Key File Operation Information:
    File Path:    C:\Users\UserAsrock\AppData\Roaming\Microsoft\Crypto\Keys\de7cf8a7901d2ad13e5c67c29e5d1662_f7e753de-6f4c-4d67-b54c-7bca67216763
    Operation:    Read persisted key from file.
    Return Code:    0x0

==============================================================================

Event ID 4648

A logon was attempted using explicit credentials.

Subject:
    Security ID:        SYSTEM
    Account Name:        DESKTOP-[My computer's name]$
    Account Domain:        [My Domain]

   Logon ID:        0x3E7
   Logon GUID:        {00000000-0000-0000-0000-000000000000}

Account Whose Credentials Were Used:
    Account Name:        [My username]
    Account Domain:        DESKTOP-[My computer's name]
    Logon GUID:        {00000000-0000-0000-0000-000000000000}

Target Server:
    Target Server Name:    localhost
    Additional Information:    localhost

Process Information:
    Process ID:        0x60c
    Process Name:        C:\Windows\System32\svchost.exe

Network Information:
    Network Address:    [Not my IP]
    Port:            0

This event is generated when a process attempts to log on an account by explicitly specifying that account’s credentials.  This most commonly occurs in batch-type configurations such as scheduled tasks, or when using the RUNAS command.
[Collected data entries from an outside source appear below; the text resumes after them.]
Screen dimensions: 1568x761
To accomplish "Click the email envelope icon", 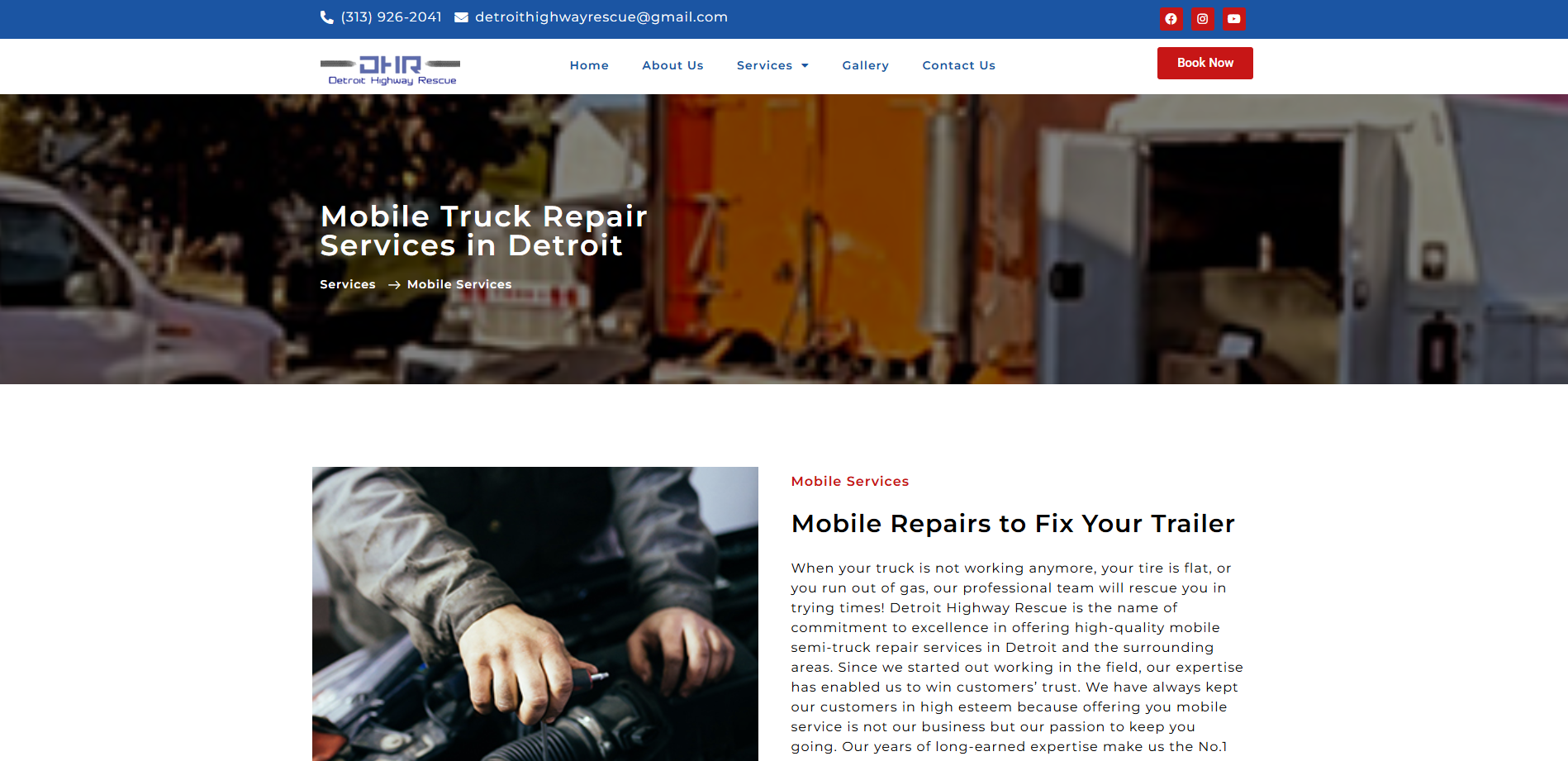I will [461, 17].
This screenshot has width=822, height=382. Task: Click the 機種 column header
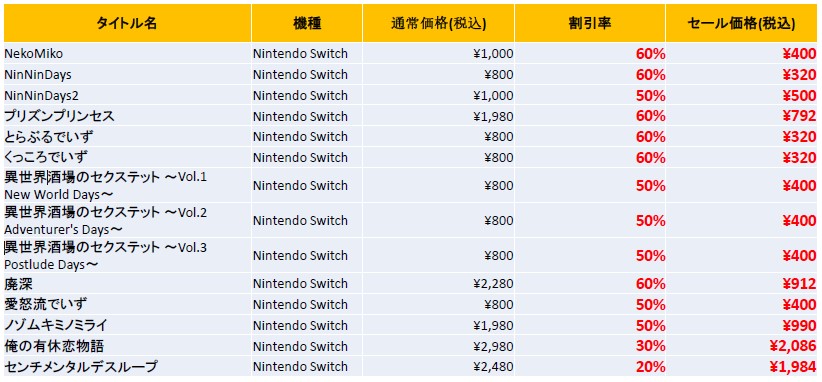click(307, 24)
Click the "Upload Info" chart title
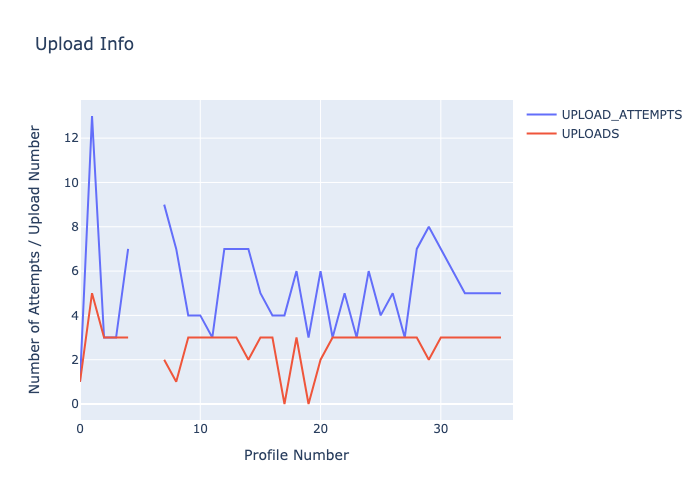The height and width of the screenshot is (500, 700). [84, 44]
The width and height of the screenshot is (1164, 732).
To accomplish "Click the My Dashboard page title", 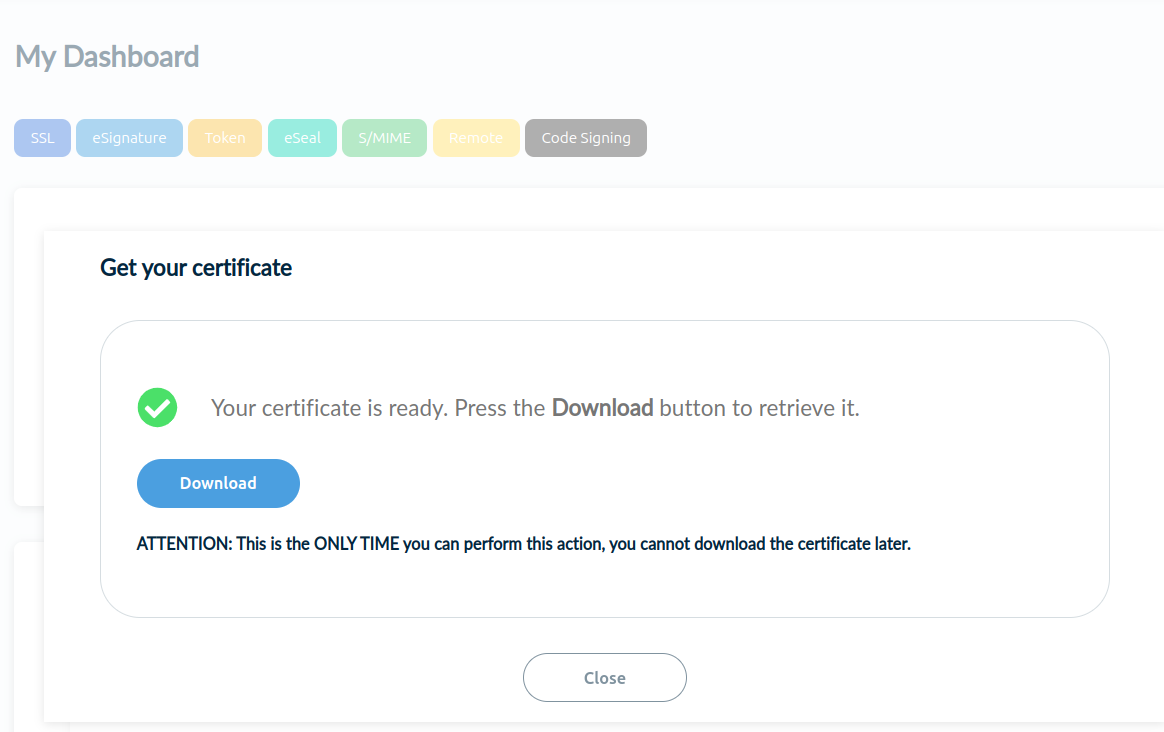I will pyautogui.click(x=107, y=57).
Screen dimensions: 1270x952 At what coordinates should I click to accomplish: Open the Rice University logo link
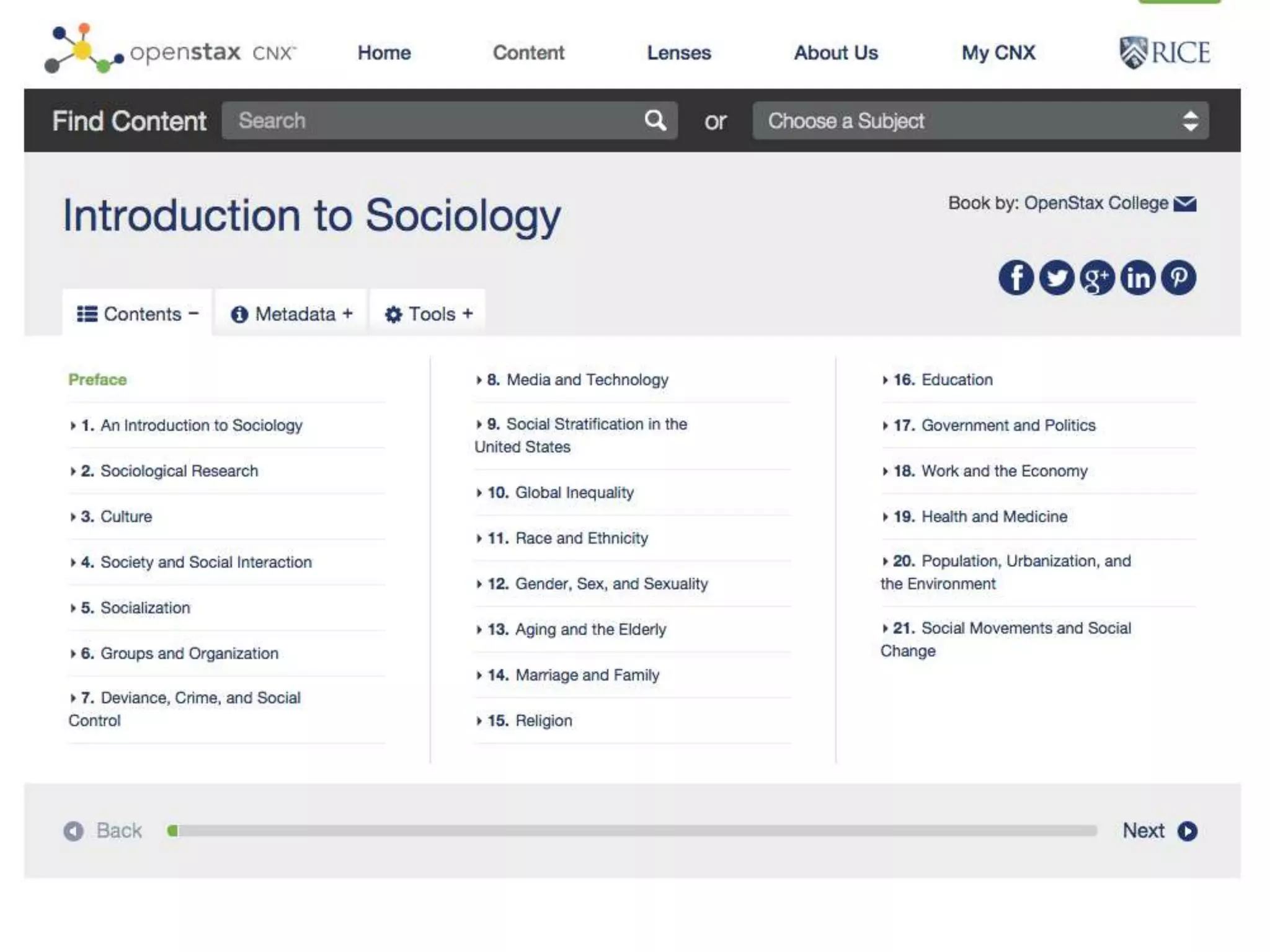coord(1165,53)
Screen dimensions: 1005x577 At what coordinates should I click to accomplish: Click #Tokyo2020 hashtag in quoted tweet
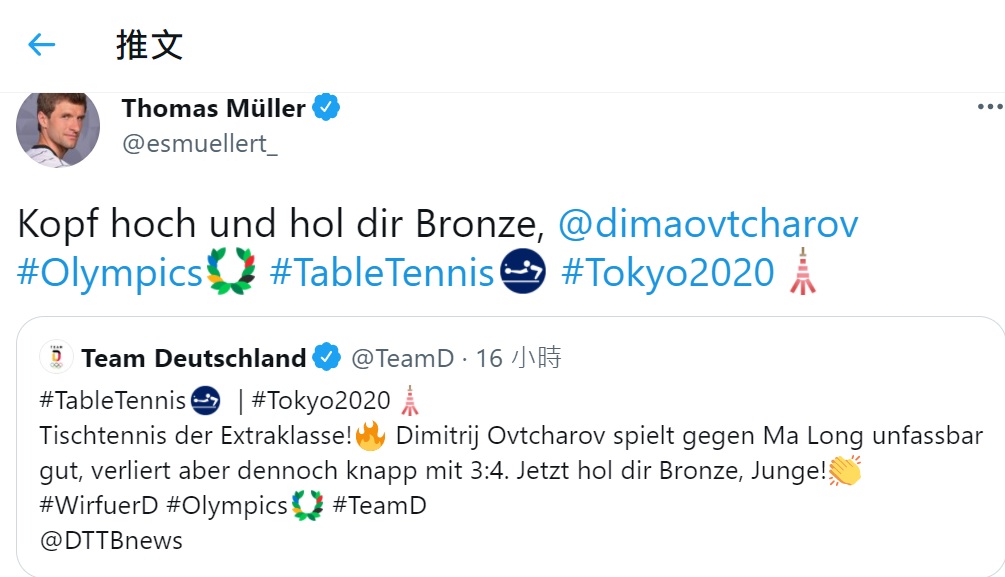[x=321, y=401]
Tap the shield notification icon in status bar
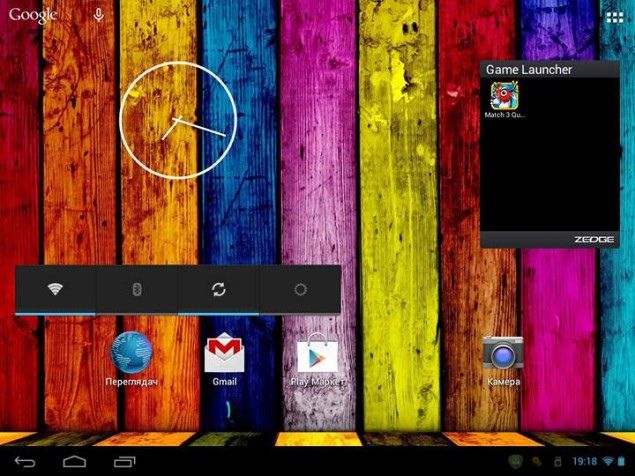 pos(515,461)
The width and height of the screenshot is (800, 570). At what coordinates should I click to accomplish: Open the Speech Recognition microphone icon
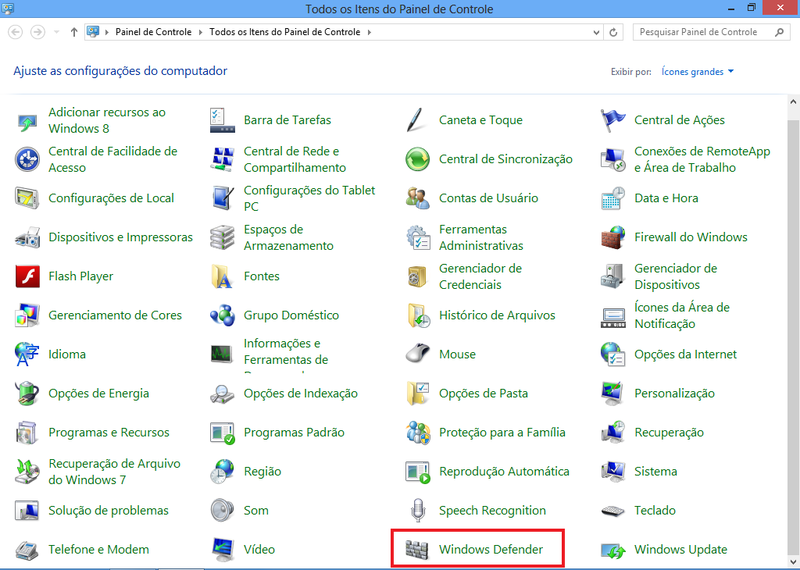[x=418, y=511]
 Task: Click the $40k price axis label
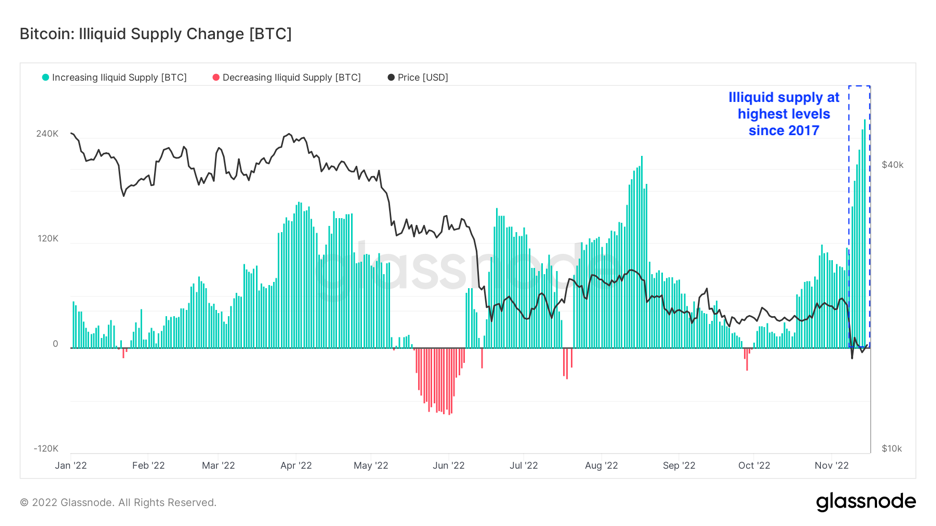(x=892, y=165)
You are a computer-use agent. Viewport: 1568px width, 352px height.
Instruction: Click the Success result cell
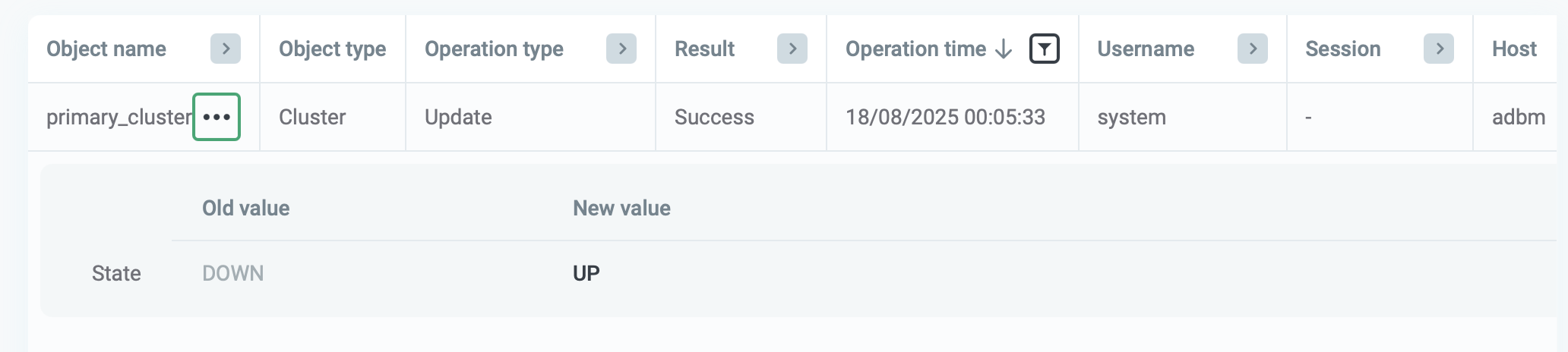coord(714,117)
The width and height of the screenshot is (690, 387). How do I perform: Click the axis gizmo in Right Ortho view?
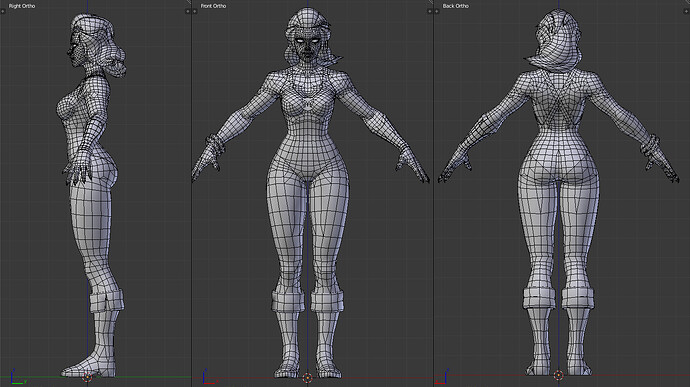tap(18, 377)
==================================================================================
Event ID 4797

An attempt was made to query the existence of a blank password for an account.

Subject:
    Security ID:        DESKTOP-[My computer's name]\[My username]
    Account Name:        [My username]
    Account Domain:        DESKTOP-[My computer's name]
    Logon ID:        0x1ED2EEC

Additional Information:
    Caller Workstation:    DESKTOP-[My computer's name]
    Target Account Name:    Administrator
    Target Account Domain:    DESKTOP-[My computer's name]

mbar-log-2019-12-31 (12-09-46).txt

[Maurice Naggar]

The MBAR antirootkit result is perfect.

 

Look over all the auto-started apps that start with Windows startup  and reduce them to only just the barebones   ( like Malwarebytes & any other security app

How to perform a clean boot in Windows
https://support.microsoft.com/en-us/help/929135/how-to-perform-a-clean-boot-in-windows

 

Also, along with that, when you start & login to Windows, use a regular login-account    ( NOT  any administrator-level one )

Use a Standard user account rather than an administrator-rights account .
See more info on Corrine's SecurityGarden Blog http://securitygarden.blogspot.com/p/blog-page_7.html
Dont remove your current login. Just use the new Standard-user-level one for everyday use .

 

and if need be, Change the password on all your Windows accounts.

[Avanel]

I flushed and changed my DNS, so far I haven't gotten any new inbound connections blocked.
 Maybe some inbound connections are related to some of the services or the applications that I have installed, but I doubt that since one of the IP's is from a chinese game based company and I don't use their products and the other IPs are from webprotection companies.

So far it looks like they are just probing my port, but not sure what else could happen.

Note: The 1st Link doesn't open and literally redirects me to this post.

[Avanel]

System Configuration look odd though. 
Shouldn't there be a name inside the red marking?
Even the icon is missing, looks like a blank space.